Helicopters, airplanes and fixed wings are the most commonly used aerial platforms for taking photos from above. But balloons and gliders also offer unique perspectives.
The History of Aerial Photography
At first, aerial photographs were only taken by hobbyists or for military use. But with modern drone technology, aerial imagery has become accessible to businesses and consumers of all kinds.
Therefore, aerial images are being integrated into geographic information systems (GISs), computer applications (CADs) and 3rd party OGC-compliant software for quicker access, integration and data analysis. This revolutionizes industries of all kinds by allowing businesses to operate faster, smarter and cheaper than ever before.
Aerial photography can be divided into three distinct categories: low-oblique, high-oblique and vertical aerial. Each perspective offers a distinct advantage for various projects.

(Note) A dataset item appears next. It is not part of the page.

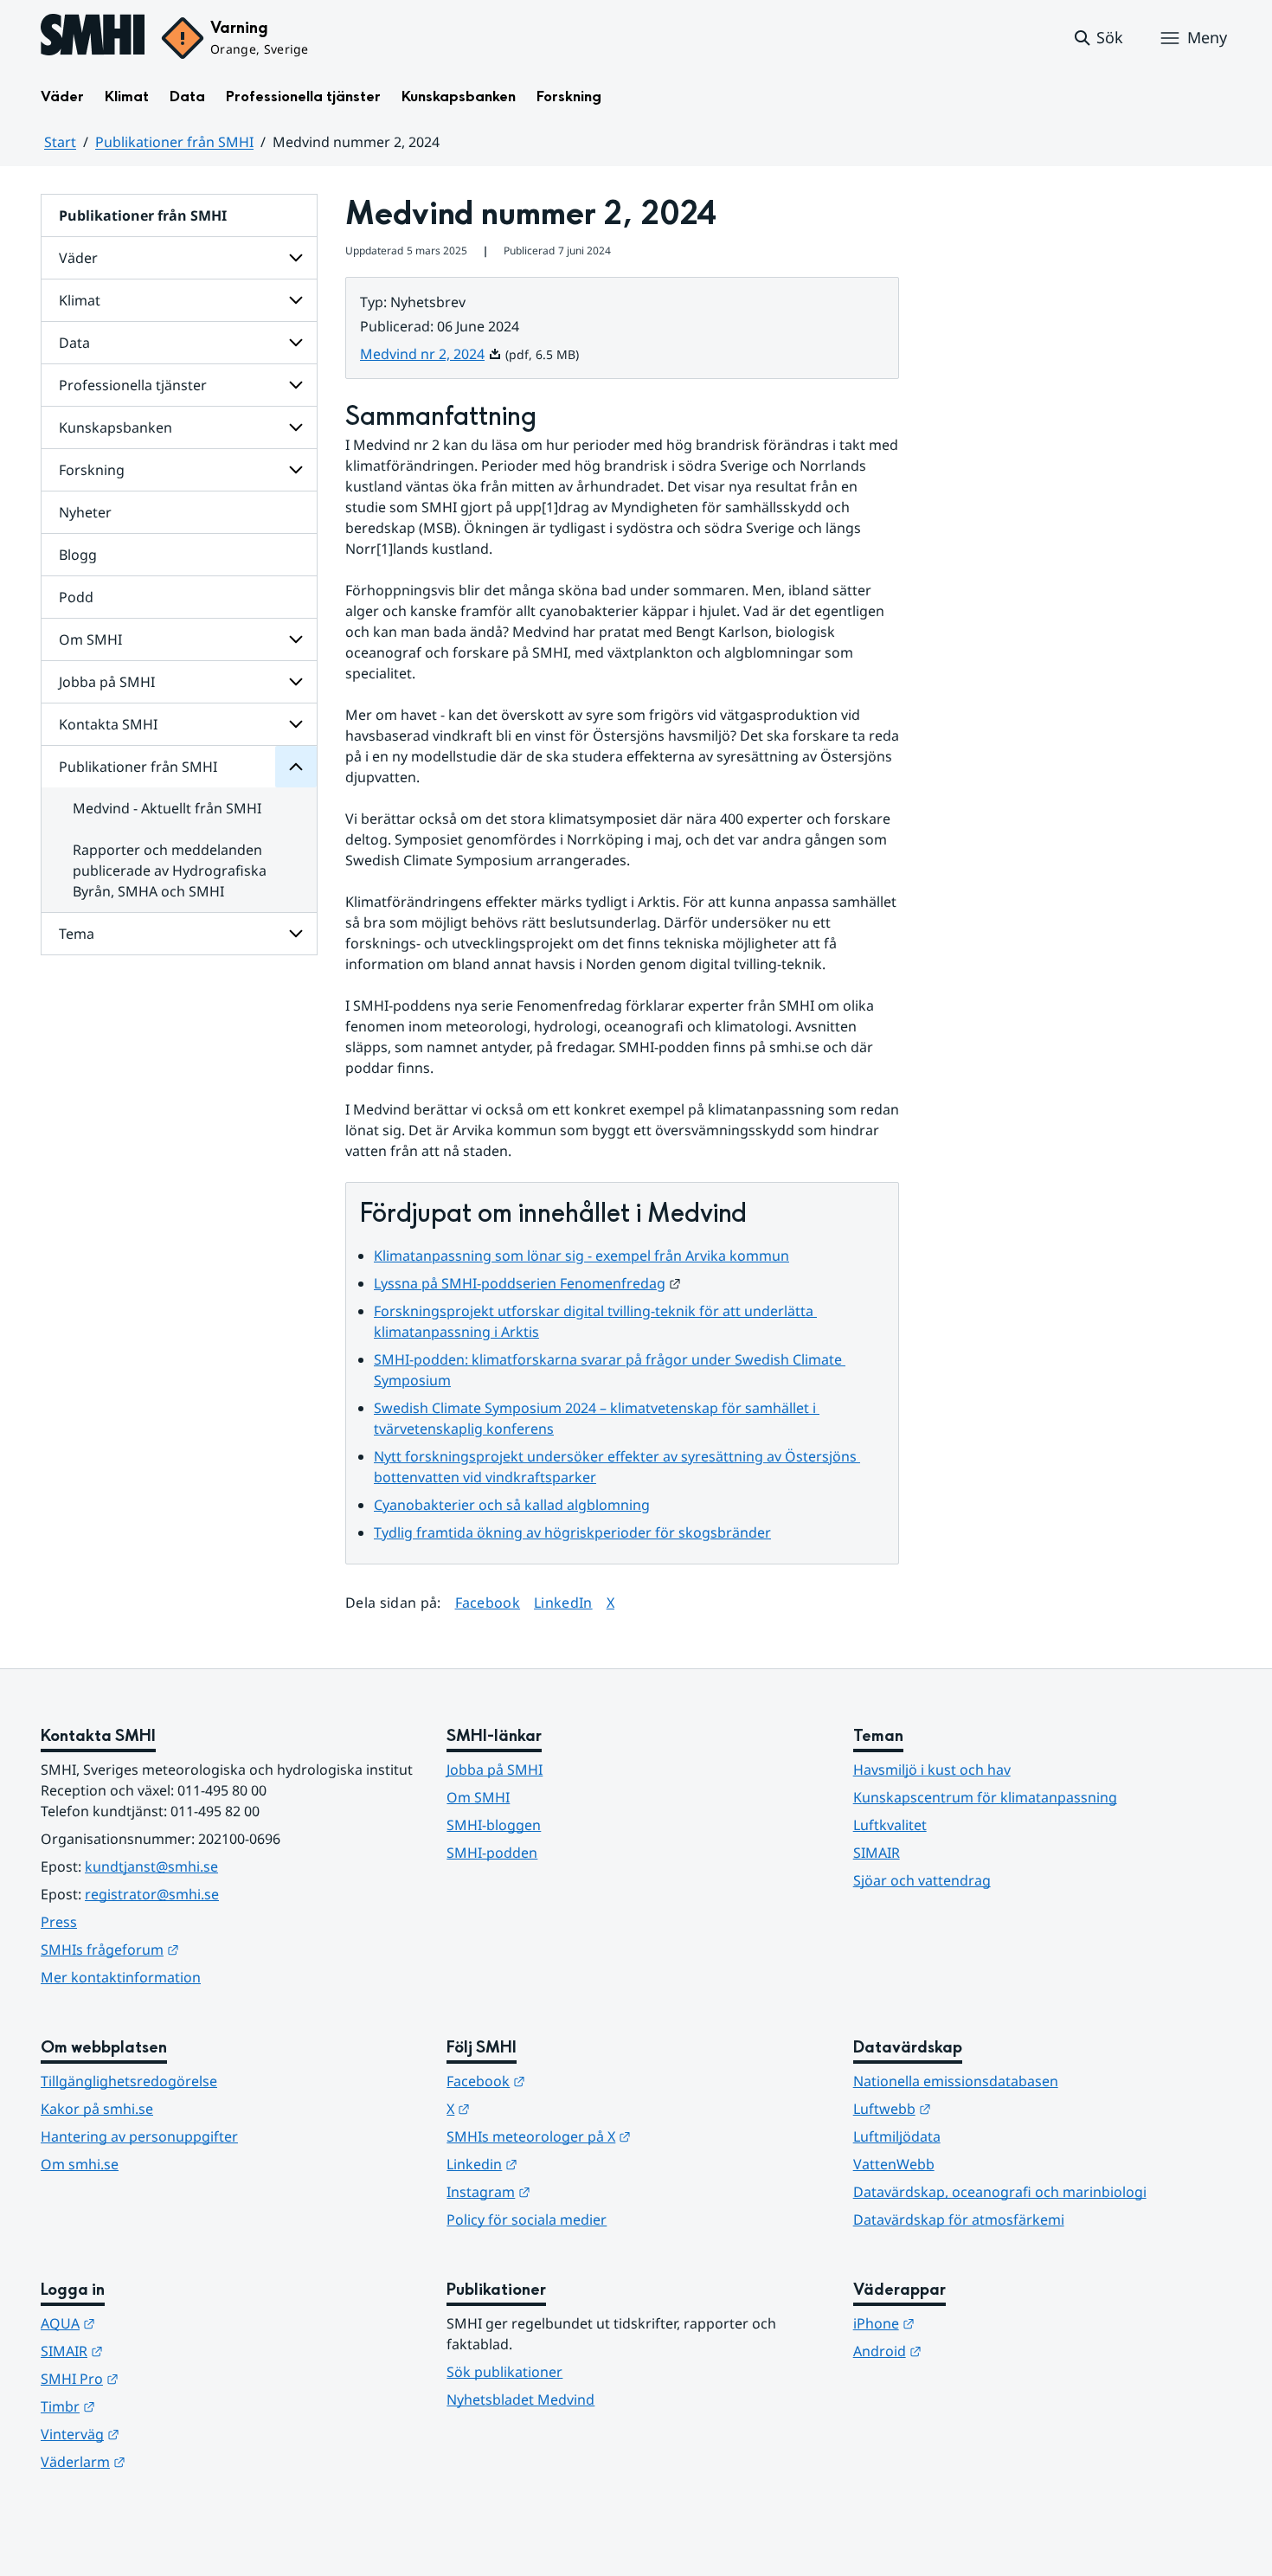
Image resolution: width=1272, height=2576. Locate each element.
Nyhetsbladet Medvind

Low-Oblique Aerial Photographs
This type of aerial photography is often employed for mapping, land use planning and archaeology. It typically offers a wider angle than vertical aerial photography and covers more terrain.
When selecting which method to use, take into account both the altitude you will shoot at and the subject matter of your project. Doing this will enable you to select the optimal technique for your needs.
In addition to choosing the correct angle, you should select a lens that suits your camera and the subject you are photographing. A wide-angle lens works best for capturing an expansive landscape while a telephoto zoom helps you focus in on specific details.
When taking your photo, consider the scale. Large-scale pictures generally capture more detail in a wider view, while small-scale shots typically depict objects much closer to ground level.
For instance, a wide-angle shot of New York City could showcase its major landmarks while a telephoto shot would provide a more detailed view of the city’s rivers and horizon.
When planning your photography session, the type of aerial image you desire is one of the most critical decisions to make. Take time to research your location and decide when it’s optimal to shoot based on lighting conditions, weather forecasts, and other factors.
Early and late in the day offer more shadows, which can help distinguish objects and contours. If working outdoors, try to avoid flying during midday heat waves for best results.
As a general guideline, keep your shutter speed fast and ISO settings as low as possible to minimize camera shake caused by air movement. This is especially critical if you’re using a telephoto lens since they magnify vibration.
Before embarking on your flight, be sure to speak with the pilot and assess their skills and the aircraft’s performance. With their help, you may be able to optimize camera settings for a more steady shot.